• Amaç: Verilen metne göre 1980 sonrası ortaya çıkan konutlar, insanlara farklı bir mimari form sunmanın yanı sıra neyin ortaya çıkmasına sebep olmuştur? Lütfen tek cümleyle yanıtlayın.

• Verilen Metin:
-.-.-

Türkiye’de Barınma Biçimlerinde Yaşanan Değişimler: SON DÖNEMDE YAPILAN TÜKETİM ODAKLI KONUTLAR

Tülin Görgülü

Doç. Dr., YTÜ Mimarlık Fakültesi

Senem Kaymaz Koca

Araş. Gör., Bahçeşehir Üniversitesi, Mimarlık Fakültesi

Mimarlık tartışmalarının önemli bir bölümünü oluşturan ‘barınma’ konusu, gündelik yaşam ile doğrudan ilişkili olması dolayısıyla oldukça önemlidir. İlk çağlardan beri barınma biçimleri ile sürekli etkileşim halinde yaşamış olan insanoğlu, çevresi ile kurduğu ilişkileri, yaşadığı konut alanları üzerinden de anlamlandırmaya çalışmıştır. Bu çerçevede, günümüzün konut alanları da insan hayatında türlü değişimlere sebep olmaktadır. Özellikle 1980 sonrası ortaya çıkan konutlar, insanlara yalnızca farklı bir mimari form sunmakla kalmamış, yeni bir yaşam biçiminin de ortaya çıkmasına sebep olmuştur. Dahası, bu konutların kullanıcıları ile buluşmasında yeni araçlar ortaya çıkmıştır. Günümüzde konut, pazarlanmasına yönelik olarak hazırlanan güçlü reklam metinlerinden de etkilenen çok boyutlu bir sistemin içine girmiştir. Bu sistem içerisinde konut, ticari bir araç olarak ele alınıp, bir tüketim nesnesi gibi görülmeye başlamıştır. Konut reklamları ve pazarlama yöntemleri, konutun tüketim döngüsü içindeki rolünü destekleyerek, bireylere farklı amaçlarla ve yöntemlerle sunulmalarına neden olmuş; bu sunma biçimi, zaman zaman dayatma şeklini almıştır. Bu anlamda İstanbul’da son yıllarda orta, üst-orta ve üst gelir grubuna yönelik olarak ortaya çıkmış olan villa tipi bahçeli evlerden ya da az katlı apartman bloklarından oluşan lüks siteler ile tarihsel olarak daha geç dönemde görülen ve rezidans olarak adlandırılan çok katlı lüks konutlar, tüketimi hızlandırmayı amaçlayan güçlü reklam metinleri kullanılarak pazarlanmaktadır.

-.-.-

• Verilen Kayıtlar:

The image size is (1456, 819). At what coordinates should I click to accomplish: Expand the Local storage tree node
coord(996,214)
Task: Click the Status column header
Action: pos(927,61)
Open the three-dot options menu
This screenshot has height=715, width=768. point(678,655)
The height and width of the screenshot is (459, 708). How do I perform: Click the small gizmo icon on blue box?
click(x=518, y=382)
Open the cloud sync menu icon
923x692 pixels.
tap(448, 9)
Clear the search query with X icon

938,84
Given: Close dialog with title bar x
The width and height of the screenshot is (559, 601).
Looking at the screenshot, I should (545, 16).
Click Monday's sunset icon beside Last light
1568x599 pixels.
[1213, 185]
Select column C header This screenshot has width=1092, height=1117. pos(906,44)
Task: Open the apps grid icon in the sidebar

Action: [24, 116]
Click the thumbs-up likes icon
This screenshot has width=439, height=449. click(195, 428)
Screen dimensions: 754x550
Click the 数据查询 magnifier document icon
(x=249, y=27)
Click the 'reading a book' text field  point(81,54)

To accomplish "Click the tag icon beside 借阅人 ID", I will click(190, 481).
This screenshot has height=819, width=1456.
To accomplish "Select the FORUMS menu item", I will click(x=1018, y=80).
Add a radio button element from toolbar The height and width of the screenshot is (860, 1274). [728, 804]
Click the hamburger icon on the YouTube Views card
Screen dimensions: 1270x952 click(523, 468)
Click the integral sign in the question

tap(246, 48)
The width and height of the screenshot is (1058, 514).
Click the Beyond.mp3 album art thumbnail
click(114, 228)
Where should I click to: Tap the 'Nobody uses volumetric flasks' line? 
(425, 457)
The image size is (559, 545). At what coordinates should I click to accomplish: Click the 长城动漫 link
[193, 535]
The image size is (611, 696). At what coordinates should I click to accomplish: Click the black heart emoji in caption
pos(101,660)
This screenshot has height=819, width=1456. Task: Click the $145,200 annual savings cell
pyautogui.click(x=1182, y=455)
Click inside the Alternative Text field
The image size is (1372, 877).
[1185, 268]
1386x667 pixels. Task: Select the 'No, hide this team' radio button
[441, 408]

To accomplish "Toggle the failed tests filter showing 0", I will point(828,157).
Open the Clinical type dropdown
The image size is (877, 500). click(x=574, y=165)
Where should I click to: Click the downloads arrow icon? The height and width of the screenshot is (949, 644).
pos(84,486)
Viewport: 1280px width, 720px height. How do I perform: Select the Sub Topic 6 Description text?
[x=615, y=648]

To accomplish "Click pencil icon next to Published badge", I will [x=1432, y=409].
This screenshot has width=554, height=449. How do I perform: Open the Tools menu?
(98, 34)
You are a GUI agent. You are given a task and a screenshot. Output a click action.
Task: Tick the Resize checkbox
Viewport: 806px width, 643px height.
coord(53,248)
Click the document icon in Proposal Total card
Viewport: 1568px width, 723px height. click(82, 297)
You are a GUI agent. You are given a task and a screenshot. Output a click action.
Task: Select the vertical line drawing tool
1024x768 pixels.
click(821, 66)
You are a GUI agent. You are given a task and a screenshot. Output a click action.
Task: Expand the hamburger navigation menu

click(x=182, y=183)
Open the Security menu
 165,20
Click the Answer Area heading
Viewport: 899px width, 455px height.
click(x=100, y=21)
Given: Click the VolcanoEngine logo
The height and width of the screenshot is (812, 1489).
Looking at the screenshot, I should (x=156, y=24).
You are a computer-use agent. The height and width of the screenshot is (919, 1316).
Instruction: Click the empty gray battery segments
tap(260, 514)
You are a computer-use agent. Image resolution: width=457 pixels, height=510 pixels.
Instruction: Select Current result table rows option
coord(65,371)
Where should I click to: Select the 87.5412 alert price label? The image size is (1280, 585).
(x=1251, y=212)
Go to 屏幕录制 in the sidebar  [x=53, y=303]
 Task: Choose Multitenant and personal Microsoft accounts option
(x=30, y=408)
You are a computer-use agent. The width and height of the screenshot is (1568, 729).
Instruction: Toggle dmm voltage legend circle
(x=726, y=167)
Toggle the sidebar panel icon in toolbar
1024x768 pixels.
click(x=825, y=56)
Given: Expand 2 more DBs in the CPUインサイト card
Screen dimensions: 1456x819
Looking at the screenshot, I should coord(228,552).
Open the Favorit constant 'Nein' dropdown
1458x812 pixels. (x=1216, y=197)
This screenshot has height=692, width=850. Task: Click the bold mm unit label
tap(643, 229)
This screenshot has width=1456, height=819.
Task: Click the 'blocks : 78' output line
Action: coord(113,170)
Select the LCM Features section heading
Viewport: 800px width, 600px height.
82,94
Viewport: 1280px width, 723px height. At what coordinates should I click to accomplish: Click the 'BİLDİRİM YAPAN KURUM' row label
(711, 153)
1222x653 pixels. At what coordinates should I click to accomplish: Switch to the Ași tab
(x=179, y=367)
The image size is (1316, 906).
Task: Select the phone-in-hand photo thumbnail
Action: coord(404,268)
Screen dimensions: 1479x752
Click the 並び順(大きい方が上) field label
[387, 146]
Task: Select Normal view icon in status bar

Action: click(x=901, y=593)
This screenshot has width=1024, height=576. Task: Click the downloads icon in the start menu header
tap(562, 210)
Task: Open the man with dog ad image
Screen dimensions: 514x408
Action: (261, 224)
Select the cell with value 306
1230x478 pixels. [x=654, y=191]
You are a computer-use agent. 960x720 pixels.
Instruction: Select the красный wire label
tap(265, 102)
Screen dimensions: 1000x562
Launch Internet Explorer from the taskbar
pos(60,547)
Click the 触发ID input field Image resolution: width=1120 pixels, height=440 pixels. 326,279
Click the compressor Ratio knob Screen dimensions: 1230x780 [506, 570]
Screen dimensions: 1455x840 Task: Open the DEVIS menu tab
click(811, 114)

-.-.-

• Çözüm: Bu konutlar yeni bir yaşam biçiminin ortaya çıkmasına sebep olmuştur.